▸ ACTIVITY:
How many lines of the data include the string "list"? State the number and nothing else.

DATA RECORDS: Begin

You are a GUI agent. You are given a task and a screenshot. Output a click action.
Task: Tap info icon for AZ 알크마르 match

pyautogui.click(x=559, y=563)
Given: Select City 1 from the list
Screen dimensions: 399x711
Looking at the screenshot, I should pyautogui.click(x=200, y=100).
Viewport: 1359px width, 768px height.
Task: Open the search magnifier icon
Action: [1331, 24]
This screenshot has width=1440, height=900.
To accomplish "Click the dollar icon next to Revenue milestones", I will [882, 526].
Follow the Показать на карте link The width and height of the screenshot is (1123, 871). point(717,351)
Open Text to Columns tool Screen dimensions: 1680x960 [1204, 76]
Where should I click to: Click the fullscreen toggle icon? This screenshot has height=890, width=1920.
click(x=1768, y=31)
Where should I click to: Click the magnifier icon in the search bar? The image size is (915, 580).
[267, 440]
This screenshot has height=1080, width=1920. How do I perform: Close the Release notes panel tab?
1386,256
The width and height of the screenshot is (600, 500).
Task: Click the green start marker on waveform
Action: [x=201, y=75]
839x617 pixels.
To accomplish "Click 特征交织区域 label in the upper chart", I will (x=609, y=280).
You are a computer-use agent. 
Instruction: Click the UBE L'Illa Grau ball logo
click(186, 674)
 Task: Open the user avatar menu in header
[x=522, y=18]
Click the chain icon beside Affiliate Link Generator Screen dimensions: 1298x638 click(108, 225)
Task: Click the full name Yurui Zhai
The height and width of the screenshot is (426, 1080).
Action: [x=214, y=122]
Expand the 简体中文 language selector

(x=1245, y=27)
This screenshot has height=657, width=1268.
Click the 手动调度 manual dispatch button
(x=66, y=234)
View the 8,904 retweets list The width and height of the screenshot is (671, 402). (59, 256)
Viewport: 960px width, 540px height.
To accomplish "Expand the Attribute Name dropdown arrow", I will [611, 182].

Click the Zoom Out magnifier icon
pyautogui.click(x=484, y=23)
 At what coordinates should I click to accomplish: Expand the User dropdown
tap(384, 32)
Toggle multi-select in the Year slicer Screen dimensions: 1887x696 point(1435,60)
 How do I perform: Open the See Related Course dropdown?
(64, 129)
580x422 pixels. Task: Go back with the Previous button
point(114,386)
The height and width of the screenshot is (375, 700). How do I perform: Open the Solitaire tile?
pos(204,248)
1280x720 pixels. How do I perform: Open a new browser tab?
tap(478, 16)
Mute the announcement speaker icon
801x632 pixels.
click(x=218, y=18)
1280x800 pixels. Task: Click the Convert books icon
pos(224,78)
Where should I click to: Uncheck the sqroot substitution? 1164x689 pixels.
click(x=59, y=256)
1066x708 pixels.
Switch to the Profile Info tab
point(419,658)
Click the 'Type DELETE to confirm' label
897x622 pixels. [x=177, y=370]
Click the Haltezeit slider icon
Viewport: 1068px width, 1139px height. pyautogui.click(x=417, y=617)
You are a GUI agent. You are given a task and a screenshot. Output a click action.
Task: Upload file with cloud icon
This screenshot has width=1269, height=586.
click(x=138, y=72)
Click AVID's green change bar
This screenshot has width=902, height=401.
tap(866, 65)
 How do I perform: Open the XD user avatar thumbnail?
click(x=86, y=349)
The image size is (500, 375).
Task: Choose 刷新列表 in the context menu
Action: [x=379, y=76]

DATA RECORDS: End

▸ OUTPUT OF THE TASK:
2